What you will do
For this exercise, restate word for word only the lines from the first line of the data to the line containing "Task: Open the settings gear icon".

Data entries
Content starts

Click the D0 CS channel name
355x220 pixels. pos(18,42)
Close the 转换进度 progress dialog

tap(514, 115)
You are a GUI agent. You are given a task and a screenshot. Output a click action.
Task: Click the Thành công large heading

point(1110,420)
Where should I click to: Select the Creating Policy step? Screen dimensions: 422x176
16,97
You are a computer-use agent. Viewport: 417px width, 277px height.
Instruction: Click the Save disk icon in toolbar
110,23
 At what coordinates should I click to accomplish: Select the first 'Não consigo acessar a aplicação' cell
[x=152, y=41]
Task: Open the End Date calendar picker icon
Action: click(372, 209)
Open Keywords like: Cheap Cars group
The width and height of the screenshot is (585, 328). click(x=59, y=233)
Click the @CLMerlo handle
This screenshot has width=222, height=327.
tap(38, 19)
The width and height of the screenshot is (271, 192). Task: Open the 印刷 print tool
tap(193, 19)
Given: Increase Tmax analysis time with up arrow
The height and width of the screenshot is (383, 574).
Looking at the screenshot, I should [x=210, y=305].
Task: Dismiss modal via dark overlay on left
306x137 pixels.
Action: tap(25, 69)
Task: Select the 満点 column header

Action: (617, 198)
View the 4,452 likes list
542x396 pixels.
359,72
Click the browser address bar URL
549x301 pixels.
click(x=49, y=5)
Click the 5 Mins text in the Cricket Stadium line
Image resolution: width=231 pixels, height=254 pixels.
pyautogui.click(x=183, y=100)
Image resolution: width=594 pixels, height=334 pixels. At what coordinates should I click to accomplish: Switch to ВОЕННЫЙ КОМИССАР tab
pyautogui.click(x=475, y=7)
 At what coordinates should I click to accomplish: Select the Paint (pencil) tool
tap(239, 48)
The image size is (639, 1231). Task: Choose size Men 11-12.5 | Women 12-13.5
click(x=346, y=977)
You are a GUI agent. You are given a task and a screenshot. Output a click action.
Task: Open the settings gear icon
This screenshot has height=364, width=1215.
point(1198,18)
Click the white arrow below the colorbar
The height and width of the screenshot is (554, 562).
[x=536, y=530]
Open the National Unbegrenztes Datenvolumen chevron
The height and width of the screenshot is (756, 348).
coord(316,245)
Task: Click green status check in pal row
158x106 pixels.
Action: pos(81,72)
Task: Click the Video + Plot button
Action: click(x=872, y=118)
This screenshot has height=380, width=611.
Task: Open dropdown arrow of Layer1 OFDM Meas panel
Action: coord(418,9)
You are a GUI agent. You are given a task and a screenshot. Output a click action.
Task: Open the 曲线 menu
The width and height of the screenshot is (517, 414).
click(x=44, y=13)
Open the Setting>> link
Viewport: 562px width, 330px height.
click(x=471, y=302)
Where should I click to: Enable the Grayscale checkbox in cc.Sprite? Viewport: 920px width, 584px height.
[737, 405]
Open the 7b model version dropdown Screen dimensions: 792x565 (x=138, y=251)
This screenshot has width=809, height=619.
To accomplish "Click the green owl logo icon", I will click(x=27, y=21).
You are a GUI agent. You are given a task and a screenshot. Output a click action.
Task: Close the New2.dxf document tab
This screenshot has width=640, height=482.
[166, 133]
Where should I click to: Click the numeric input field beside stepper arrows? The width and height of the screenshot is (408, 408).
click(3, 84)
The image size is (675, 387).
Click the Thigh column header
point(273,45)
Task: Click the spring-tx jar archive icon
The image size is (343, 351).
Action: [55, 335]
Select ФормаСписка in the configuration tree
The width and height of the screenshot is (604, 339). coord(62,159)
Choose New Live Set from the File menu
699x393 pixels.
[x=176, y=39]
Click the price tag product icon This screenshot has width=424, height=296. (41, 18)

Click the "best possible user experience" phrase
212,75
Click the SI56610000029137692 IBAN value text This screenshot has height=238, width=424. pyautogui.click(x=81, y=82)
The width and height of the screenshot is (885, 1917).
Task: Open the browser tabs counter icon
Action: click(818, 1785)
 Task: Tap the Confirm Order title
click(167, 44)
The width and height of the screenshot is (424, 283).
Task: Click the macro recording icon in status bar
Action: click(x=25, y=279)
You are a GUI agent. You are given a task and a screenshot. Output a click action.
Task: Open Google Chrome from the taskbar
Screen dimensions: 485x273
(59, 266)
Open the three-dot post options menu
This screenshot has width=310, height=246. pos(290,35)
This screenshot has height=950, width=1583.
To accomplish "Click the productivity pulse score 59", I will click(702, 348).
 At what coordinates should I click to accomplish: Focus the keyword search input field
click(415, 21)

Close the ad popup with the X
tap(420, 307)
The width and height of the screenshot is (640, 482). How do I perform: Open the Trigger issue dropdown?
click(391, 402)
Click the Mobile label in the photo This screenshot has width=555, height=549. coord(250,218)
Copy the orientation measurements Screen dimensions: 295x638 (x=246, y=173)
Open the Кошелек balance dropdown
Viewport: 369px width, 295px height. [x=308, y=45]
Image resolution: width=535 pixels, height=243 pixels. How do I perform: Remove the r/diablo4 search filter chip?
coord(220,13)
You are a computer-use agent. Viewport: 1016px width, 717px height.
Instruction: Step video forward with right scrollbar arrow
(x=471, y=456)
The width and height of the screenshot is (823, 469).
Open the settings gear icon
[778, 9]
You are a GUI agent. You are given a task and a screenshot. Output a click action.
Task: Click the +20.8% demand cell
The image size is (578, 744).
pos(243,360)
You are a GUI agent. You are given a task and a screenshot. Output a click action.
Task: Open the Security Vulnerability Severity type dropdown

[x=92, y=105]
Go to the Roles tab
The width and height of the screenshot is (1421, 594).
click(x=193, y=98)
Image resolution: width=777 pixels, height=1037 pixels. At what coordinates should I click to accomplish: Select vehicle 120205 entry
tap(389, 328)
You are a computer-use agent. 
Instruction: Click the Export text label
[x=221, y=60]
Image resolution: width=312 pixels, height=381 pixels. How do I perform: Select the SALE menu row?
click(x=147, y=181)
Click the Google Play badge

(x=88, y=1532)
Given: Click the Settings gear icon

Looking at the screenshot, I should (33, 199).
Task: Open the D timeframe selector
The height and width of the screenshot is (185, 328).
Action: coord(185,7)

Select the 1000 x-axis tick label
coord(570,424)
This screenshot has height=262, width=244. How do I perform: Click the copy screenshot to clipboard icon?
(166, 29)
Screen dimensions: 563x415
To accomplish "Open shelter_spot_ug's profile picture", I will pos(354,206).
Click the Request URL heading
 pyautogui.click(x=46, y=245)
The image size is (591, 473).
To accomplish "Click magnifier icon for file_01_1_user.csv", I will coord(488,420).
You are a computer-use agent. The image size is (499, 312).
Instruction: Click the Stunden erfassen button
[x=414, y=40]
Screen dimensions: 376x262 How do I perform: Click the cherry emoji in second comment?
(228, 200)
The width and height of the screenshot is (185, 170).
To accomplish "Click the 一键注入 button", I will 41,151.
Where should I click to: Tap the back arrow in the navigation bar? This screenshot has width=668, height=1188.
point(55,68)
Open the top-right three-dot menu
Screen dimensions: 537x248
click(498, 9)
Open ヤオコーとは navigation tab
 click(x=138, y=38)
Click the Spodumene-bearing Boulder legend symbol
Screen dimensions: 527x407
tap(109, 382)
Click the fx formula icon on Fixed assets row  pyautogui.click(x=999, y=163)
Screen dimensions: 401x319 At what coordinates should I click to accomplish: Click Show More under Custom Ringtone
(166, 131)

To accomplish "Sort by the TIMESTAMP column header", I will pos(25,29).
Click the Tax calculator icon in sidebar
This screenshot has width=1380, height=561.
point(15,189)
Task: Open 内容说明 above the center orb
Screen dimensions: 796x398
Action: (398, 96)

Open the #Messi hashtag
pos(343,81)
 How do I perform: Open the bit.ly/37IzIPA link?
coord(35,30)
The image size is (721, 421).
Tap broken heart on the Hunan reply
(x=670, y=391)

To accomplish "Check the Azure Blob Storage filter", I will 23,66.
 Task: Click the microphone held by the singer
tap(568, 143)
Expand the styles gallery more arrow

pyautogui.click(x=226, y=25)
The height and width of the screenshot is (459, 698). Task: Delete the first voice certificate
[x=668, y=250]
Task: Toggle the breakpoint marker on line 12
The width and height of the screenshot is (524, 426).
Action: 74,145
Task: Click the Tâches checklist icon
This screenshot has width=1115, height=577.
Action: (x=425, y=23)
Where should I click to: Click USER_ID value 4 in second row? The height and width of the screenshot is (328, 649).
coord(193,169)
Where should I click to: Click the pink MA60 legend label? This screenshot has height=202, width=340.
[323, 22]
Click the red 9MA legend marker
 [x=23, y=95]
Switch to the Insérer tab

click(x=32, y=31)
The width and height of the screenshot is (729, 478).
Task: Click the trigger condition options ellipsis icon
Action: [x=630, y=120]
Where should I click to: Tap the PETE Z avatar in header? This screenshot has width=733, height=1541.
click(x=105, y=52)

Content ends

Response to the exercise
Click the D0 CS channel name
355x220 pixels. pos(18,42)
Close the 转换进度 progress dialog

tap(514, 115)
You are a GUI agent. You are given a task and a screenshot. Output a click action.
Task: Click the Thành công large heading

point(1110,420)
Where should I click to: Select the Creating Policy step? Screen dimensions: 422x176
16,97
You are a computer-use agent. Viewport: 417px width, 277px height.
Instruction: Click the Save disk icon in toolbar
110,23
 At what coordinates should I click to accomplish: Select the first 'Não consigo acessar a aplicação' cell
[x=152, y=41]
Task: Open the End Date calendar picker icon
Action: click(372, 209)
Open Keywords like: Cheap Cars group
The width and height of the screenshot is (585, 328). click(x=59, y=233)
Click the @CLMerlo handle
This screenshot has width=222, height=327.
tap(38, 19)
The width and height of the screenshot is (271, 192). Task: Open the 印刷 print tool
tap(193, 19)
Given: Increase Tmax analysis time with up arrow
The height and width of the screenshot is (383, 574).
Looking at the screenshot, I should [x=210, y=305].
Task: Dismiss modal via dark overlay on left
306x137 pixels.
Action: tap(25, 69)
Task: Select the 満点 column header

Action: (617, 198)
View the 4,452 likes list
542x396 pixels.
359,72
Click the browser address bar URL
549x301 pixels.
click(x=49, y=5)
Click the 5 Mins text in the Cricket Stadium line
Image resolution: width=231 pixels, height=254 pixels.
pyautogui.click(x=183, y=100)
Image resolution: width=594 pixels, height=334 pixels. At what coordinates should I click to accomplish: Switch to ВОЕННЫЙ КОМИССАР tab
pyautogui.click(x=475, y=7)
 At what coordinates should I click to accomplish: Select the Paint (pencil) tool
tap(239, 48)
The image size is (639, 1231). Task: Choose size Men 11-12.5 | Women 12-13.5
click(x=346, y=977)
You are a GUI agent. You are given a task and a screenshot. Output a click action.
Task: Open the settings gear icon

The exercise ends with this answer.